Required work -
Can you copy out the lines of the records below word for word, starting at the line that contains "Describe the element at coordinates (1183, 1160)" and ending at the line that contains "how [209, 1150]", both included?

======== Information given ========

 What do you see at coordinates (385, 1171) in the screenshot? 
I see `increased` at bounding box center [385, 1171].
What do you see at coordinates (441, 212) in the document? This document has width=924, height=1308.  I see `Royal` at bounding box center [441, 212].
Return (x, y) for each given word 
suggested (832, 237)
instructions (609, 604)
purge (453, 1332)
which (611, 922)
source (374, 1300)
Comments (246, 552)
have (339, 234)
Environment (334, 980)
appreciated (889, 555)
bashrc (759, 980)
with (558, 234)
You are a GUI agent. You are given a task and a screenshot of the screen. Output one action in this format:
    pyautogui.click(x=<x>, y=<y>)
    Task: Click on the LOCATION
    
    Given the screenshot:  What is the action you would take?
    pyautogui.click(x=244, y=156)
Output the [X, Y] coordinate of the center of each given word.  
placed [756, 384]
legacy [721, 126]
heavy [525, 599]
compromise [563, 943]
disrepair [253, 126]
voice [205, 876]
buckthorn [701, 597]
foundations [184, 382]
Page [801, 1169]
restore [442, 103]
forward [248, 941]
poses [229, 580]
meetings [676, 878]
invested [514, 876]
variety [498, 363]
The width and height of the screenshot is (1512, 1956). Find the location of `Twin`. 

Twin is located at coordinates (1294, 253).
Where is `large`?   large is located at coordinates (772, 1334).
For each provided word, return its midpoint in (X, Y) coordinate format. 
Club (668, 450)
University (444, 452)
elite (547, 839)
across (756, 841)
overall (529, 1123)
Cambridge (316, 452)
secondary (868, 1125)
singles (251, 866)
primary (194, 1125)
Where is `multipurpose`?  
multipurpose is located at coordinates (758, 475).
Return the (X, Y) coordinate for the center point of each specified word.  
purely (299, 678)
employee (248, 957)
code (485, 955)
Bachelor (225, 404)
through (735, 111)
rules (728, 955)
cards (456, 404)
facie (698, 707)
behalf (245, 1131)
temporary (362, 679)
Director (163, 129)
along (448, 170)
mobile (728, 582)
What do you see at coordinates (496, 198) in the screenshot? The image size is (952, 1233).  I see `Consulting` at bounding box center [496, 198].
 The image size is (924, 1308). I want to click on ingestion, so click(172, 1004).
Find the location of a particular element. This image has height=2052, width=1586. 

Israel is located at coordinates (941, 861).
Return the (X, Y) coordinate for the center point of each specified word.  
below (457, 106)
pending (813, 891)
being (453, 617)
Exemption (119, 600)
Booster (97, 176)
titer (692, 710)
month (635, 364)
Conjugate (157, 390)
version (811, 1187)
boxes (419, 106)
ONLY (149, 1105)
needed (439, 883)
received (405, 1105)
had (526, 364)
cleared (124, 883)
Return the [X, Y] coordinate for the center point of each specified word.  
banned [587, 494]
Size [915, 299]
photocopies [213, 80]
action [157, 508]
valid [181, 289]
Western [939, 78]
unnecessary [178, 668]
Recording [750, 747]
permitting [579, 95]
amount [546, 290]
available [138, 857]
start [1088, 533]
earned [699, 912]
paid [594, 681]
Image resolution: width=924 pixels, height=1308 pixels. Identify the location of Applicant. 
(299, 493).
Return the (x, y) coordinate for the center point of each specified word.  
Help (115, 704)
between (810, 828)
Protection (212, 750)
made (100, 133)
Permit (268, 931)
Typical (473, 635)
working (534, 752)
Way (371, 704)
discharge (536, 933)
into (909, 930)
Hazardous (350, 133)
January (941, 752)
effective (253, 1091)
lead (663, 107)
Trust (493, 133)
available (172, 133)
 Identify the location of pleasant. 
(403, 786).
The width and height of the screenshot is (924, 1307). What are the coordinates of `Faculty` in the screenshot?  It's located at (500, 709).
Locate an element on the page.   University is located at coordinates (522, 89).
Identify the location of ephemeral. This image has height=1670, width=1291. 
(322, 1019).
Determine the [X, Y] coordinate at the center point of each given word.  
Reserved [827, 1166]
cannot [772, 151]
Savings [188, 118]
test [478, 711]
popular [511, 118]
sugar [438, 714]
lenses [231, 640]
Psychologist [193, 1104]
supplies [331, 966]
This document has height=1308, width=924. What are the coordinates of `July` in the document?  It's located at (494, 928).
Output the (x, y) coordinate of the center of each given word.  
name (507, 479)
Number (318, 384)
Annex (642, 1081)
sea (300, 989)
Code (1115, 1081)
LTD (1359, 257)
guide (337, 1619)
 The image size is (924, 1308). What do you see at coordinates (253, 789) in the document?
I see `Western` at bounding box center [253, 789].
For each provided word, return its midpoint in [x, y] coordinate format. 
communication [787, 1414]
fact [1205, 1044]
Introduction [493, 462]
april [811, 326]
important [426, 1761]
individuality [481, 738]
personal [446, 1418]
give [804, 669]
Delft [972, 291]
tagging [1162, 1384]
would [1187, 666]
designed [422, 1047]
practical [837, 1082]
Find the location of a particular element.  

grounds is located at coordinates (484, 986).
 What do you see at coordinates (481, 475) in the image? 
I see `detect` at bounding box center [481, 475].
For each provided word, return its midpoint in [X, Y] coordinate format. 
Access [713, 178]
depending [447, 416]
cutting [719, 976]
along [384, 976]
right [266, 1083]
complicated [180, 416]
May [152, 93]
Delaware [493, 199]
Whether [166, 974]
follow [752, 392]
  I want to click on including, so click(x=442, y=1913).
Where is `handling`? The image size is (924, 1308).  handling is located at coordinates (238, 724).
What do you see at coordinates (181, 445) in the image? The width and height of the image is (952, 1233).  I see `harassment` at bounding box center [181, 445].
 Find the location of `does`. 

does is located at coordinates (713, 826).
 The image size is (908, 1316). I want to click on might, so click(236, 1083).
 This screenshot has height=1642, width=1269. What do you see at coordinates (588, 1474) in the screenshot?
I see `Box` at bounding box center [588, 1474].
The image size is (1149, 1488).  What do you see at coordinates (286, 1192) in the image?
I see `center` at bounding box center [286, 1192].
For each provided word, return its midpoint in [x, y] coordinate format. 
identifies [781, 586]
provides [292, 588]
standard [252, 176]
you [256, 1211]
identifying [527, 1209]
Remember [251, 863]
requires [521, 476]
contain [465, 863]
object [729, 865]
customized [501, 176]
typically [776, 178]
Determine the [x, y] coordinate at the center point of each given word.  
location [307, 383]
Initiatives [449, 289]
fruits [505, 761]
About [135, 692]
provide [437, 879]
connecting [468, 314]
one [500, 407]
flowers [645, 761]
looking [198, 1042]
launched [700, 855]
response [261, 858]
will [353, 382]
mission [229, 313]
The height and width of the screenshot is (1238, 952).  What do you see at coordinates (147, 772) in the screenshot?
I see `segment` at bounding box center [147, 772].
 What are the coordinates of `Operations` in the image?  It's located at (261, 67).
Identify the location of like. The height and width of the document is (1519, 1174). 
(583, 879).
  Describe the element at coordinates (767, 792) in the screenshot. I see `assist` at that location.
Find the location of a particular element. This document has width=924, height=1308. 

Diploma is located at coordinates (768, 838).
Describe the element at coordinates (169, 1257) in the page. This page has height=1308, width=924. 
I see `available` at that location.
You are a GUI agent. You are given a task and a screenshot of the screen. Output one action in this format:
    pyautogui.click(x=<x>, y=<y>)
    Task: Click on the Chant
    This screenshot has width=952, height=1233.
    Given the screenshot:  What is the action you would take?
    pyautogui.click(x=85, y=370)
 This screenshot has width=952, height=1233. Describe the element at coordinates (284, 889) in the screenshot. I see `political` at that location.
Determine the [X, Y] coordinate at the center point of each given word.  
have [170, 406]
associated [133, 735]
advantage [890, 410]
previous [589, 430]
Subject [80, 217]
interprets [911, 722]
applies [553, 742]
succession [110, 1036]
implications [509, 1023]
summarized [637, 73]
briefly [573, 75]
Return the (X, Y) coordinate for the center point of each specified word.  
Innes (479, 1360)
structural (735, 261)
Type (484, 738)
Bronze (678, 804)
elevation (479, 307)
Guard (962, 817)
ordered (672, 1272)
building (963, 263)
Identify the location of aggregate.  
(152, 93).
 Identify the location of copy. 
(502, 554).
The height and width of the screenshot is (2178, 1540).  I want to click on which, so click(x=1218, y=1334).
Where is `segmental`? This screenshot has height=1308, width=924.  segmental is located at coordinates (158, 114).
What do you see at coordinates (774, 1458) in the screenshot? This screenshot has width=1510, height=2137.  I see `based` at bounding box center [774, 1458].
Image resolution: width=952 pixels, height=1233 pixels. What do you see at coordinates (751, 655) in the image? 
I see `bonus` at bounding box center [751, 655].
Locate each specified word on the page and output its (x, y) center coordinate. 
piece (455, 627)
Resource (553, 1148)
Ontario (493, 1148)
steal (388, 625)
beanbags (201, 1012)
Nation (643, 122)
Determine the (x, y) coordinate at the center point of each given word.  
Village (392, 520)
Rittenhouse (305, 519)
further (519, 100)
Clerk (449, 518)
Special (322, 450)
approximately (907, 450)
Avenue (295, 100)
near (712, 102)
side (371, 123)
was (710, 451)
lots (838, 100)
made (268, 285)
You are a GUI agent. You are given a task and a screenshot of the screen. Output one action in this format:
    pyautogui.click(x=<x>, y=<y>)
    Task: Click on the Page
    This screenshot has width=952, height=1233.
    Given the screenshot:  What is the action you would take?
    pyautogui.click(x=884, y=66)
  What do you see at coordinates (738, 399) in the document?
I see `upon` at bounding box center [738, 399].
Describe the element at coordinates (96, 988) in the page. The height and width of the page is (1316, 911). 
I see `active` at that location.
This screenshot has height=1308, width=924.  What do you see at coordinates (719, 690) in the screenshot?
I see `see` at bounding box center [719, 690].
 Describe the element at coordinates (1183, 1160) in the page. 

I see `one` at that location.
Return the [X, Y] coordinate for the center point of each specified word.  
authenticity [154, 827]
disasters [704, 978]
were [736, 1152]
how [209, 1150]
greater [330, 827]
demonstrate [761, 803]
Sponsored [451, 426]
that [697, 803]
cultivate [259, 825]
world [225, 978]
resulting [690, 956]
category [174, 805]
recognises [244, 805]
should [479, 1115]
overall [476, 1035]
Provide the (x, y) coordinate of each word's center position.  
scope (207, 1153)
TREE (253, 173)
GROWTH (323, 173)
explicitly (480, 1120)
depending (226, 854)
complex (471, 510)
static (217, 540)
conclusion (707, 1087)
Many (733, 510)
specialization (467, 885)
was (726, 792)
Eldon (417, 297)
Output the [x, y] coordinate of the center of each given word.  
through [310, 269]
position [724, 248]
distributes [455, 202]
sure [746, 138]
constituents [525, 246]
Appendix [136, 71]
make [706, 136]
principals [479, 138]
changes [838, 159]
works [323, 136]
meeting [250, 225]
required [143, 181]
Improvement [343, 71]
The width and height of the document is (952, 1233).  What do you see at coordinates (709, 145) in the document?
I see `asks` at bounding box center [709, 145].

========

Full output -
 Describe the element at coordinates (1183, 1160) in the page. 

I see `one` at that location.
Return the [X, Y] coordinate for the center point of each specified word.  
authenticity [154, 827]
disasters [704, 978]
were [736, 1152]
how [209, 1150]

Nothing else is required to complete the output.